— WHAT THE EXERCISE ASKS —
Copy exactly the lines from the first line of the records below through the line containing "The width and height of the screenshot is (1389, 868).", including both, and nothing else.

-- Opening Marker --

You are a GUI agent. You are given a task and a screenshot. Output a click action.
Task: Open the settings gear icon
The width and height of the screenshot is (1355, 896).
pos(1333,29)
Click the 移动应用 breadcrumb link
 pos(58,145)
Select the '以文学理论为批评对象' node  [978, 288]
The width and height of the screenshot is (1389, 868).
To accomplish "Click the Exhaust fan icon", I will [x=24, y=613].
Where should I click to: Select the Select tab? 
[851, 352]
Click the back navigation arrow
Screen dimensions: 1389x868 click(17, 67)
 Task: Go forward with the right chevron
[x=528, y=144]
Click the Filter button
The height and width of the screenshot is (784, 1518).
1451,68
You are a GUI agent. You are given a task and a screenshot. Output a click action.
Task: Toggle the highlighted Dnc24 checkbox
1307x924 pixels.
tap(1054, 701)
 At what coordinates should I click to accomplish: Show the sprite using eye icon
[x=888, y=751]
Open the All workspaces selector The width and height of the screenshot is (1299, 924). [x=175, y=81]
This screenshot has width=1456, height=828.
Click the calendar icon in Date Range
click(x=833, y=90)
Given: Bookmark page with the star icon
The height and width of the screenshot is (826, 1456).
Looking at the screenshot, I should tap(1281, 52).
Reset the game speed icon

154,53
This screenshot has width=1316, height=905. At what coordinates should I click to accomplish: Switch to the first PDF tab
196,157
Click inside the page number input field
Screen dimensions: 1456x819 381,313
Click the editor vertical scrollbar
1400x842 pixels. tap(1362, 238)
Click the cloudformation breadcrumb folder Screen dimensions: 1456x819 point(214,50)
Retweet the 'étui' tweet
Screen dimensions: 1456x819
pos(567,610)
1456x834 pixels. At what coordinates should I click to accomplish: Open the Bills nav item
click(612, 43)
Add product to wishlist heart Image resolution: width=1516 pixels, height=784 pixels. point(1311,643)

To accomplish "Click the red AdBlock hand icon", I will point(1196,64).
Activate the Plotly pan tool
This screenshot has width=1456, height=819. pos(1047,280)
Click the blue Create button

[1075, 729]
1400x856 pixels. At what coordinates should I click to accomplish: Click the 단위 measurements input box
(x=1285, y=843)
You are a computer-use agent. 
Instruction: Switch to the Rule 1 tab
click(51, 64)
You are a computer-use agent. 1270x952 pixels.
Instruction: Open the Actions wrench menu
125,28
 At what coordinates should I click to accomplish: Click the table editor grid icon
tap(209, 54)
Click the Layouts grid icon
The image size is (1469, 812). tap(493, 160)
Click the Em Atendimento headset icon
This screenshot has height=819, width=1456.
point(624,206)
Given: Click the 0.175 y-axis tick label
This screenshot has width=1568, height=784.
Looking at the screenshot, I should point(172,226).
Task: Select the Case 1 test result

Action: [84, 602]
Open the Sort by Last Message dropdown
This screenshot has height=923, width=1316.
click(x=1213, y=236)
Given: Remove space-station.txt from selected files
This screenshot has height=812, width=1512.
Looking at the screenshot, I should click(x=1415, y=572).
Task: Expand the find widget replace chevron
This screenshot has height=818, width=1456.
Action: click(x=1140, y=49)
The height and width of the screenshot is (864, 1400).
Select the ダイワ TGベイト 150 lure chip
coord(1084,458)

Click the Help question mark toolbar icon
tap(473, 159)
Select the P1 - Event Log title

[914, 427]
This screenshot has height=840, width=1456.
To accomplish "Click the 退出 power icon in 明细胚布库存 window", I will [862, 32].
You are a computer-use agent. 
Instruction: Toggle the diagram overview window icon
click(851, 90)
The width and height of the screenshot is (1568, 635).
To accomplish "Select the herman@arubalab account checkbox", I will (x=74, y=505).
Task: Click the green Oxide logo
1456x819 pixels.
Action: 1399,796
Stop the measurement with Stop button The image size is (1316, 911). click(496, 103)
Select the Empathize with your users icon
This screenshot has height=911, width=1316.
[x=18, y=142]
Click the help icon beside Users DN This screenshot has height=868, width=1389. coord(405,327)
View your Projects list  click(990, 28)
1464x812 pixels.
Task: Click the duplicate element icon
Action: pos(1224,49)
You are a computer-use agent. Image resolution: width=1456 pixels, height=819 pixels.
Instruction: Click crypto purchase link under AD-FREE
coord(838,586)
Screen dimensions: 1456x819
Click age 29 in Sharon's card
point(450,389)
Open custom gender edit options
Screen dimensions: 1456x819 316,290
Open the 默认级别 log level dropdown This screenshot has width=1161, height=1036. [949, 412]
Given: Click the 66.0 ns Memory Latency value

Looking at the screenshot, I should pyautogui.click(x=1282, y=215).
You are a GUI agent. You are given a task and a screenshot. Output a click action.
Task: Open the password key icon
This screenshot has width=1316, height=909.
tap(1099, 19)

-- Closing Marker --

— RESPONSE TO THIS EXERCISE —
You are a GUI agent. You are given a task and a screenshot. Output a click action.
Task: Open the settings gear icon
The width and height of the screenshot is (1355, 896).
pos(1333,29)
Click the 移动应用 breadcrumb link
 pos(58,145)
Select the '以文学理论为批评对象' node  [978, 288]
The width and height of the screenshot is (1389, 868).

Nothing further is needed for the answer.